> EXTRACTED MATERIAL:

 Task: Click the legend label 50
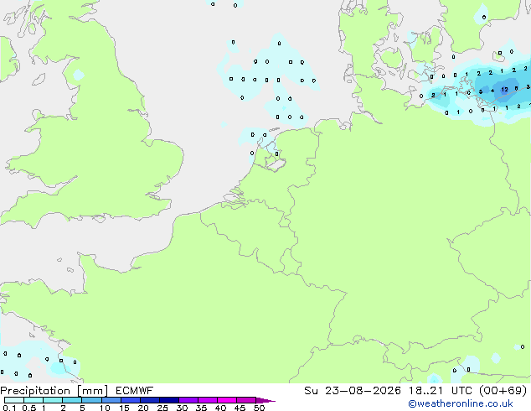(x=259, y=408)
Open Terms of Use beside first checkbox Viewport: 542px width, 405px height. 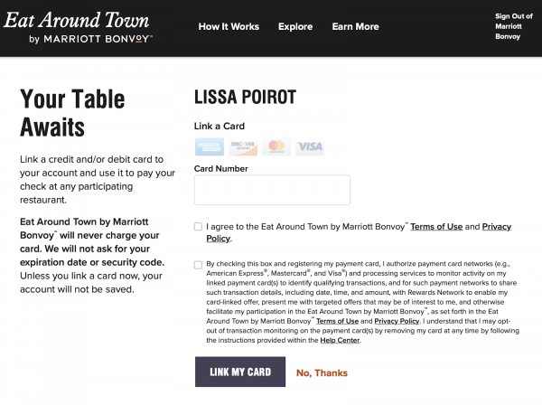435,227
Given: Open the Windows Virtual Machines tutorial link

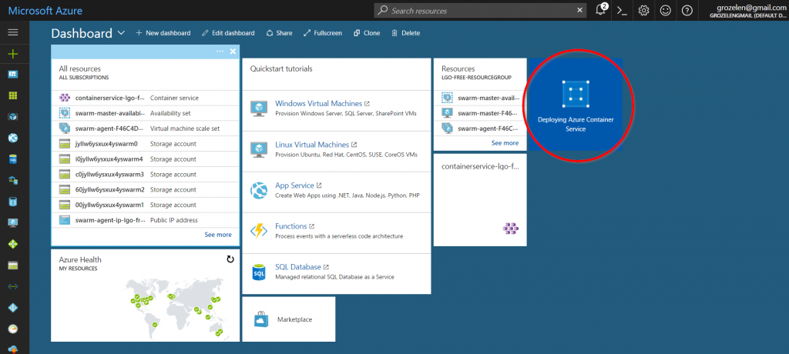Looking at the screenshot, I should pos(317,103).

> EXERCISE AIM:
Only the lines from the one with "Given: Open the" through the last line of the listing belong in your answer; copy them exactly and skip the pictures.

> YOUR RESPONSE:
Given: Open the Windows Virtual Machines tutorial link

Looking at the screenshot, I should pos(317,103).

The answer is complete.